17.9.06

Cinismo militante

Em alguns setores do lulismo, descompromisso com a ética na política passa do campo da prática para o da teoria.

SUPERADAS as reações iniciais de surpresa e desencanto, que tomaram conta do petismo ao eclodir a crise do mensalão, um espantoso e célere processo de readaptação moral está em curso. Partem de setores expressivos da militância os argumentos de que, na luta política, é inevitável conviver com a "sujeira" -ou coisa pior.
Um passo além, e já se registram manifestações de que a própria questão da ética na política é secundária, face aos supostos benefícios que um governo, mesmo corrupto, seria capaz de garantir à população mais pobre.
Como nos mais típicos casos de ginástica mental da época stalinista, há quem considere agora puro "moralismo de classe média" os princípios que, em outros tempos, serviam de pretexto ao PT para arrogar-se um papel renovador na política brasileira.
A leniência ética estendeu-se, assim, da esfera da prática para o campo da teoria.

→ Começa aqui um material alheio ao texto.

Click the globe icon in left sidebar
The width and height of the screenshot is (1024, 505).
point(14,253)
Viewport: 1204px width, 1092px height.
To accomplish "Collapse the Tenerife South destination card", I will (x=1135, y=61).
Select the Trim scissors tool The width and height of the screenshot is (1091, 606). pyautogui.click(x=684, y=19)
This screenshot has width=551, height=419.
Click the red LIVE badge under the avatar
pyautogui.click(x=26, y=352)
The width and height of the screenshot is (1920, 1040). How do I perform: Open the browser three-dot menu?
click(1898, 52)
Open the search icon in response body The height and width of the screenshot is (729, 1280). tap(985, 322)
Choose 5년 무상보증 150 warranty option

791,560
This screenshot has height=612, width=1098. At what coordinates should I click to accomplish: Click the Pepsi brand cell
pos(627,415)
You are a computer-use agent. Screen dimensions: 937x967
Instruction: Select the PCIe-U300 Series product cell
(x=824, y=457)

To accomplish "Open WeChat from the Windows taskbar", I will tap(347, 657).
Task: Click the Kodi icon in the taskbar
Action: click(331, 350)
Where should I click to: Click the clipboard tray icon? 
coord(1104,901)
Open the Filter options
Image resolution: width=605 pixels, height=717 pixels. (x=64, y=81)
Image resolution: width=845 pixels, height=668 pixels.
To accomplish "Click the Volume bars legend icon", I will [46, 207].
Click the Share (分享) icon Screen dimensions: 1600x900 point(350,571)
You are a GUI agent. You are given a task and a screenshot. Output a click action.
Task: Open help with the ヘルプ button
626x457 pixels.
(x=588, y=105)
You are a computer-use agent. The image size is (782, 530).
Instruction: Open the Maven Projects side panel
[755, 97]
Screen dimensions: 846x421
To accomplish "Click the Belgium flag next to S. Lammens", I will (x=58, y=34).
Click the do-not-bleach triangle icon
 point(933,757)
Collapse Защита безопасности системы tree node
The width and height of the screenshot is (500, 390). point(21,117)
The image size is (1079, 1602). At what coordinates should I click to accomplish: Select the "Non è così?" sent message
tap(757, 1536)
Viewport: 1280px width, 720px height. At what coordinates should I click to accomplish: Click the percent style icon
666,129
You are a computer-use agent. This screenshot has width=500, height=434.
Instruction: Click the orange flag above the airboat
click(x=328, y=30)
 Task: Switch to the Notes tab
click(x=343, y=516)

A tal ponto chegou a desonestidade intelectual de alguns setores da militância, que ouviram do próprio presidente Lula uma arrevesada e singular advertência.
"O PT foi construído para ser um símbolo de que era possível fazer política diferente", declarou em meio a uma aguada entrevista ao "Jornal da Band", na quinta-feira. "De repente, eu vejo que algumas pessoas do PT enveredaram pelo mesmo círculo vicioso da política brasileira".
Esqueceu-se de dizer, por certo, que tinha sido o primeiro a argumentar, numa patética entrevista em Paris, que seu partido nada mais fizera a não ser o que todos os demais faziam. Condutor da "virada pragmática" que encaminhou governo e partido ao pântano do valerioduto, quis refrear agora o ânimo dos que são mais realistas do que o rei e mais caudilhistas que o caudilho.
Ao cinismo teórico dos que antes se diziam detentores da ética na política, contrapõe-se a hipocrisia dos que, agora, indignam-se nos palanques ao verem magnificada a herança que contribuíram para formar. A compra de votos para aprovar a emenda da reeleição, no governo Fernando Henrique, constituiu um ensaio, ainda tímido, do grande baile dos mensaleiros no Congresso.
O próprio instituto da reeleição teve como conseqüência a promiscuidade, que agora se condena, entre atos administrativos e manobras de campanha. O recurso a medidas eleitoreiras pelo governo Lula teve no populismo cambial do primeiro governo FHC um precedente e um exemplo dos mais graves. E, se escândalos de dimensão inédita varreram o governo atual, não se sabe o que teria acontecido com o anterior se tivessem sido instauradas as CPIs que PSDB e PFL se empenharam em barrar.
O espetáculo oscila do ridículo ao deprimente e parece dar alguma razão a quem afirma que todos, afinal, se indiferenciam do ponto de vista ético. Mas que de uma avaliação da realidade se deduza um princípio de conduta, e que do "rouba, mas faz" se passe ao "rouba, mas é de esquerda" -eis uma aberração que, décadas depois de Lênin, Stálin, Trótski e Mao, reveste de tons de farsa a tragédia, que se esperava extinta, da cegueira militante.